======== Extracted records ========

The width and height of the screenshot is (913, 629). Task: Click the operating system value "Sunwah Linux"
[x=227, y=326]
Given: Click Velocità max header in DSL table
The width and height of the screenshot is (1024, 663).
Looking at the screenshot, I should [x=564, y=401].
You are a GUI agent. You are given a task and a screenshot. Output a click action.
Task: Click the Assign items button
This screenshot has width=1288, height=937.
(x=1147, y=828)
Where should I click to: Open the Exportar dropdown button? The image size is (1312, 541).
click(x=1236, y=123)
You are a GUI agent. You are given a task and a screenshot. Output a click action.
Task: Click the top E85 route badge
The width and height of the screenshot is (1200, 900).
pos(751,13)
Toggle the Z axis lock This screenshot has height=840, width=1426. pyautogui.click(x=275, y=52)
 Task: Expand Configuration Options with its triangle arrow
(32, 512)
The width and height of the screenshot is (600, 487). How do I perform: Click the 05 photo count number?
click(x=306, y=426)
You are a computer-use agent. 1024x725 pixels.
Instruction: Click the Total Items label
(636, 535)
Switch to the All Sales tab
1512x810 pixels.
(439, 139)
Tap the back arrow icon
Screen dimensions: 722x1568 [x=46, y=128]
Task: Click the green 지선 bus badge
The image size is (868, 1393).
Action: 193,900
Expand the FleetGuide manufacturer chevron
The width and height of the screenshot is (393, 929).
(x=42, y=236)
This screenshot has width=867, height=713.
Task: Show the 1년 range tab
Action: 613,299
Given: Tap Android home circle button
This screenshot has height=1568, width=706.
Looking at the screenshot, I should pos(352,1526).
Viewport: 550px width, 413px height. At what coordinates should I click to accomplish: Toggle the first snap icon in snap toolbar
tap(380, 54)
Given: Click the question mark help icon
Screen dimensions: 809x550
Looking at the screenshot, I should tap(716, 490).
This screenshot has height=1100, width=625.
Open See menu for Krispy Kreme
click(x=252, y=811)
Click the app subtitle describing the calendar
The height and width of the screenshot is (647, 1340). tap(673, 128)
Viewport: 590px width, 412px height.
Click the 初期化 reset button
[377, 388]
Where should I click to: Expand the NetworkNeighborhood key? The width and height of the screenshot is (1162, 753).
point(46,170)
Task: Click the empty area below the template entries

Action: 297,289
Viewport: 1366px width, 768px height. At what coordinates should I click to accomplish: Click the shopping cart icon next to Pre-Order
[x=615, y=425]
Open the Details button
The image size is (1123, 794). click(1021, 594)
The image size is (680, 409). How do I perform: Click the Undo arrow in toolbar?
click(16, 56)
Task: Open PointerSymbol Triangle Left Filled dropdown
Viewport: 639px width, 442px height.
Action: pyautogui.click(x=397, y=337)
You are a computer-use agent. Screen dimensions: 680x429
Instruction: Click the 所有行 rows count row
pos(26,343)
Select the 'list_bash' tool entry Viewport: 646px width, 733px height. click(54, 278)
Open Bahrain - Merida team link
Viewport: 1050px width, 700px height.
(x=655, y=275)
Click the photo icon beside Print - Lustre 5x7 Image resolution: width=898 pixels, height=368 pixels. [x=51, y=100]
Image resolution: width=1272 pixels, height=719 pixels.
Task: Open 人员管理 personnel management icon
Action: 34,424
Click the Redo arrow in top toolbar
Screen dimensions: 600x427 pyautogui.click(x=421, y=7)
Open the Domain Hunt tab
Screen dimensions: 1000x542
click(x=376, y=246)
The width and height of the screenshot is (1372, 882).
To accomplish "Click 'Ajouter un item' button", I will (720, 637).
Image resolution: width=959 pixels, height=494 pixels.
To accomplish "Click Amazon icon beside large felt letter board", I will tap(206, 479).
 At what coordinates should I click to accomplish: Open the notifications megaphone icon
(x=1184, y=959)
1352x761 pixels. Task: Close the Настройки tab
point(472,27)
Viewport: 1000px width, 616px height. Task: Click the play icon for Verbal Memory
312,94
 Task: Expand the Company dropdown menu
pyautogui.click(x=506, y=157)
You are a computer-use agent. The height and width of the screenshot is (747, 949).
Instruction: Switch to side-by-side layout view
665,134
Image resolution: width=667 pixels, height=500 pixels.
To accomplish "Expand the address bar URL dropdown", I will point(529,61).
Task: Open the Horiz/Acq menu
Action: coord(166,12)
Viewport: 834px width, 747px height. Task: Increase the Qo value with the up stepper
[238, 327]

========

**Problem to work on**: Would you copy, unchanged, the stretch of the records above that begins at the line containing "Open the Domain Hunt tab" and ends at the line containing "Image resolution: width=959", and only that?

**Answer box**:
Open the Domain Hunt tab
Screen dimensions: 1000x542
click(x=376, y=246)
The width and height of the screenshot is (1372, 882).
To accomplish "Click 'Ajouter un item' button", I will (720, 637).
Image resolution: width=959 pixels, height=494 pixels.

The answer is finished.